Data shown:

........

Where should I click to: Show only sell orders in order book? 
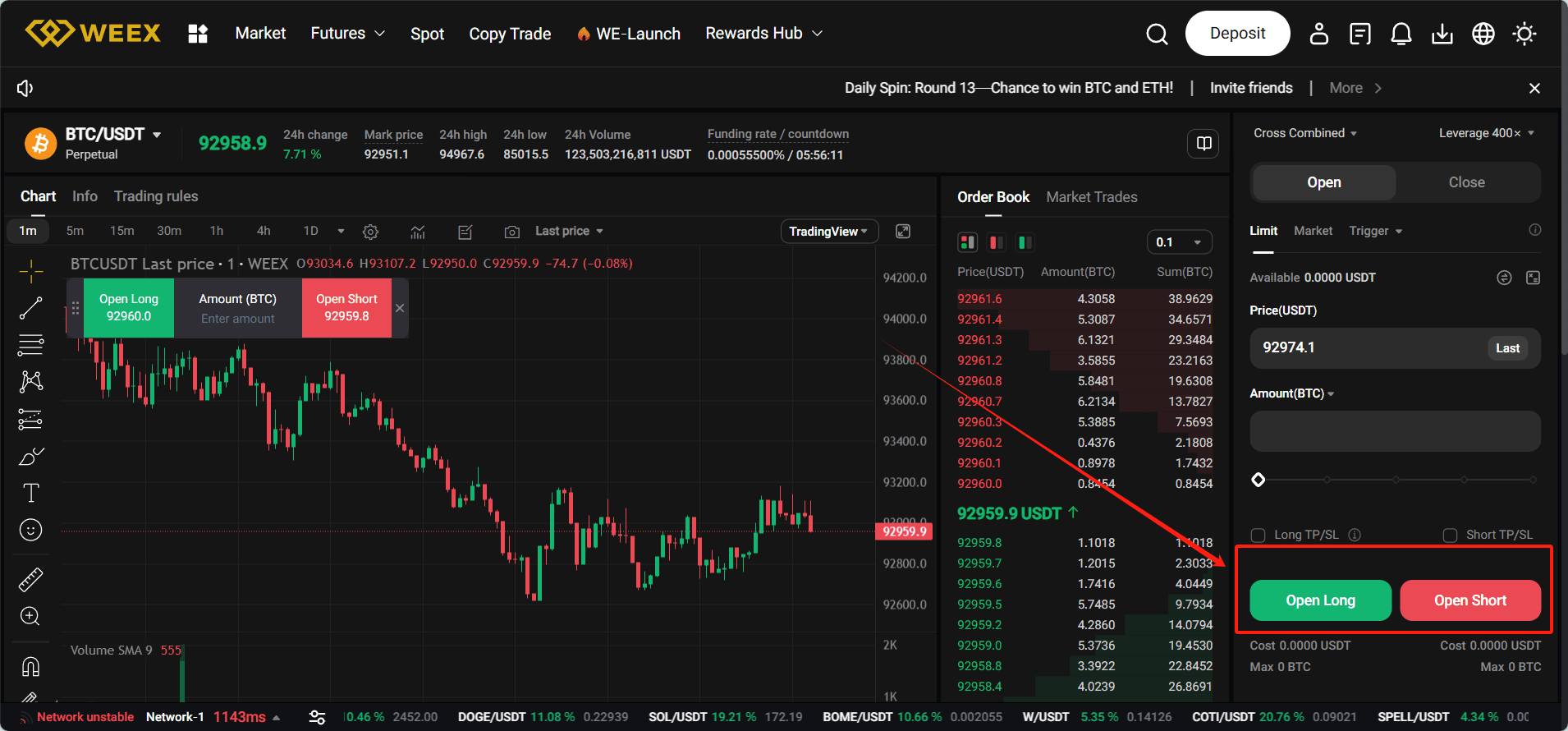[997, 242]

........

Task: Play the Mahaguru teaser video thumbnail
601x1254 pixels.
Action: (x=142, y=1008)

........

The exercise: Locate every line in the records above that contains the word "video", and copy each one in full.

Exercise solution:
Task: Play the Mahaguru teaser video thumbnail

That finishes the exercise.